Mentality handicap

Mentality handicap

When I first wrote about the decision of the Greek Cypriot government to establish a 3,000-strong professional army, separate from the around 9,000-strong National Guard, I was accused of speaking out against a settlement. My mailbox was filled with e-mails from Greek Cypriot and Greek friends, mostly accusing me of being an “anti-settlement fascist Turk.”

Obviously, talking with the Turkish Cypriot elected leader about establishing a bi-zonal and bi-communal federation and appealing for a demilitarized island, while at the same time engaging in efforts to enroll a new 3,000-strong professional army was awkward. The Cyprus Mail agreed last week that negotiations for a Cyprus settlement and the creation of a new army were incompatible. Indeed, is it not self-damaging for Greek Cypriots to engage in such an effort? Would not observers doubt the sincerity of President Nikos Anastasiades’ “settlement resolution.” Can anyone establish peace by keeping a gun pointed at the head of his negotiating partner? Can a deal reached through that hostage-taking approach be an honorable peace?

Now, Greek Cypriot friends will probably point at the Turkish military presence in northern Cyprus and ask whether it is holding the Greek Cypriot side hostage? But there has been one important contribution of the Turkish military to Cyprus since the 1974 intervention: Unlike the 1963-1974 period there have been no Greek Cypriot attacks on Turkish Cypriots, not one single disappearance on the roads, no mass murders.

Furthermore, the number of troops deployed on the island has been pulled down to around 13,000, and not only because of the needs in Turkey. If there ever is a Cyprus settlement excluding a negligible “agreed figure,” the entire Turkish military presence will disappear from the island “within an agreed timetable.”

The Greek Cypriot leadership, on the other hand, has been buying new war machines and creating a new military unit while claiming to be discussing peace with the Turkish Cypriots. The overall strength of the Turkish Cypriot Security Forces is about 4,000, or perhaps lower. Leave aside the 9,000 already under arms and the 3,000-strong professional army that is wanted to be created, the most recent poll showed that at least 3.8 percent of Greek Cypriots, or some 13,500 of them, support the fascist Elam organization (that has two seats in the House of Representatives).

Last week, Anastasiades boycotted a scheduled meeting of the two leaders in protest at the Turkish Cypriot leader attending a dinner hosted by the Turkish president for the participants of a U.N. meeting in Istanbul. According to his spokesman, he received assurances that the U.N. would not repeat such a situation. What kind of a situation? Strengthening the “statehood claims” of the Turkish Cypriots.

What’s more, efforts are underway to start gas exploration activities in the disputed economic zone of the island by September. Did not Anastasiades and his Turkish Cypriot counterpart Mustafa Akıncı agree back in May 2015, when they started the latest round of talks, to a moratorium on such activities? What would the Greek Cypriots do if tomorrow a Turkish seismic ship is dispatched to the same waters at the request of Akıncı?

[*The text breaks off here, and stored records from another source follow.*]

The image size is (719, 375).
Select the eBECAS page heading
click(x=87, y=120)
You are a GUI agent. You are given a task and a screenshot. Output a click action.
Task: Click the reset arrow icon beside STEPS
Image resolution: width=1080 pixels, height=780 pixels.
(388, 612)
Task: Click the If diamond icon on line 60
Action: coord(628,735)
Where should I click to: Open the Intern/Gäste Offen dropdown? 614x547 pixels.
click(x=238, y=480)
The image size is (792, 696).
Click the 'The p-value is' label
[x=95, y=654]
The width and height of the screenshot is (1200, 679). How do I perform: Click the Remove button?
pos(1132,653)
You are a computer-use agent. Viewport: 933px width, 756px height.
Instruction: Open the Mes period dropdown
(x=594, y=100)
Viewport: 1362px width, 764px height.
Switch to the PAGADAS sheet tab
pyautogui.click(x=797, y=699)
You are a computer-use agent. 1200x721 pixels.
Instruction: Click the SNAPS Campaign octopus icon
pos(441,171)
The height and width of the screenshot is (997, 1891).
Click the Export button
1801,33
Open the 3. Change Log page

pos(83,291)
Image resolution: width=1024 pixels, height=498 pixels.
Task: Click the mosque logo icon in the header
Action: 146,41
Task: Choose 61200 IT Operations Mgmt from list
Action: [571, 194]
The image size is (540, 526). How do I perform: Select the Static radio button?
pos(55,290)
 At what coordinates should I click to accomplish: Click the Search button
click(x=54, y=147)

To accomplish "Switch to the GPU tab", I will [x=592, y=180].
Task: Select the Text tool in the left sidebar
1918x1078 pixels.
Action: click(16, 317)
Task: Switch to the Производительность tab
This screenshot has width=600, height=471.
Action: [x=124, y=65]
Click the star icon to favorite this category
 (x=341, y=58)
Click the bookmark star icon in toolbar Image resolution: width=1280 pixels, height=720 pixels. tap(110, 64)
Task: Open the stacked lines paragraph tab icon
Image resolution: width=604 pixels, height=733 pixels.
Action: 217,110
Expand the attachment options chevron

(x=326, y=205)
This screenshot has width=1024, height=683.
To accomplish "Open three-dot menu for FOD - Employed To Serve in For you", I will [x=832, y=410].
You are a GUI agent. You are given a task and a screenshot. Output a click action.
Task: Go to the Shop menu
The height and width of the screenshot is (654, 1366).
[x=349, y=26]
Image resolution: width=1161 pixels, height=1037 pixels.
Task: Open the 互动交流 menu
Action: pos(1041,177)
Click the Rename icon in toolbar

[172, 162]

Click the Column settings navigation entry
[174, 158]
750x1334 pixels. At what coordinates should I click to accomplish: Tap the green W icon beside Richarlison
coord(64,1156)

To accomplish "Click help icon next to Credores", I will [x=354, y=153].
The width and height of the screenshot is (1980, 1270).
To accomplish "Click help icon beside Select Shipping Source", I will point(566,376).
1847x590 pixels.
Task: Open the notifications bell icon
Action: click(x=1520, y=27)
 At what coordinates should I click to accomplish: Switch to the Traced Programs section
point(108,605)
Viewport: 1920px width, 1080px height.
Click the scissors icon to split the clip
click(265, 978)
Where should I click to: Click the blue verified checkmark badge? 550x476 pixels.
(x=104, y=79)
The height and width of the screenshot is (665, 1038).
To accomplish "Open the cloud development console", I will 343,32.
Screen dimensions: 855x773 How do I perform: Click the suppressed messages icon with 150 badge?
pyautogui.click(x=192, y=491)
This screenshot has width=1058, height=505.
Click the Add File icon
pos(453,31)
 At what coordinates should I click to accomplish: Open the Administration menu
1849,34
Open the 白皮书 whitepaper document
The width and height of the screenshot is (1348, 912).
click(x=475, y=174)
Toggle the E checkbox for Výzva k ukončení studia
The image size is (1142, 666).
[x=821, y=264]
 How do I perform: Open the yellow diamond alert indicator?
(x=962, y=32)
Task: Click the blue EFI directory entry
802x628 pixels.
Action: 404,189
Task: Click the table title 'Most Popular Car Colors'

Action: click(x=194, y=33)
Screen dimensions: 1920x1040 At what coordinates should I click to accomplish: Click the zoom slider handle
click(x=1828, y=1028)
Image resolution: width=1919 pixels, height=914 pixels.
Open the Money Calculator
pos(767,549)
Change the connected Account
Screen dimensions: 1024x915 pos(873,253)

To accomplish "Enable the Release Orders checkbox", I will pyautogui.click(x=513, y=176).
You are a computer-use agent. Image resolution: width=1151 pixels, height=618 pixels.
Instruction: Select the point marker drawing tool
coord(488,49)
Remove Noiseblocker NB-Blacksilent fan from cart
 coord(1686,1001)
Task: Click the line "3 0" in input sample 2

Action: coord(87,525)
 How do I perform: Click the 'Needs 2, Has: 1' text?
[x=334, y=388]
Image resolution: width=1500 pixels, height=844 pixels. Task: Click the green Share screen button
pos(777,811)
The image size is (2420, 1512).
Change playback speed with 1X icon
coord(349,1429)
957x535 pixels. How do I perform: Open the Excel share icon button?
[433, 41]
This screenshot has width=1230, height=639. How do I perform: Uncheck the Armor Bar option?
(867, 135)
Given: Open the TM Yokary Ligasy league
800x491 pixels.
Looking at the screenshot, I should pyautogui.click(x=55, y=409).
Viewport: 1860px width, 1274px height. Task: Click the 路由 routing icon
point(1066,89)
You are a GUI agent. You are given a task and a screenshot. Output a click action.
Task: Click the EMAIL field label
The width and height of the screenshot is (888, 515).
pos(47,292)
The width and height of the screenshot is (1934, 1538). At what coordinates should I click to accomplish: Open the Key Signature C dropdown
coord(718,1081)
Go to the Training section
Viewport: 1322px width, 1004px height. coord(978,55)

For the past 42 years Greek Cypriots have portrayed themselves to the world as the “victims of Turkish aggression.” Indeed, they have been quite successful in that effort. Why? Do the British, the Americans, the Germans, the Russians or the Chinese not know the Cyprus realities? Sure they know better than anyone else, but they pretend to be alien to the Cyprus problem. Its evolution fits well to their interests, and when interests are at stake in international relations there is no place for friendship, the notion of justice, righteousness, or the famous dictum that agreements must be kept, “pacta sund servanda.”

Mind you, the dinner incident was just one episode in a bigger game. The more Greek Cypriots are cornered in the Cyprus talks and forced to accept a resolution on the basis of power sharing with politically equal Turkish Cypriots, further episodes will continue to unfold. The public declaration of a decision to form a new professional army is just a gimmick to open up a discussion aimed at terminating Turkey’s guarantor status. The Greek Cypriots are not at all interested in a settlement, they want the Turkish Cypriots to be satisfied with some minority rights given to the republic they usurped back in 1964.

What to do now? Regardless of whether talks continue or not, the structural reform foreseen in the latest Turkey-Turkish Cyprus protocol must be speedily put into action. The much discussed “Public Sector Personnel Reform” must be urgently legislated. Thus, the Turkish Cypriot state should consolidate itself. If there is a settlement, such arrangements are needed for effective governance. If talks falter again, the Turkish Cypriot state should be able to offer good governance to its people.

In any way, as Akıncı rightly said, Turkish Cypriot political equality cannot be limited to the Cyprus buffer zone, pubs and cafes. If Anastasiades disagrees, he may go wherever he likes.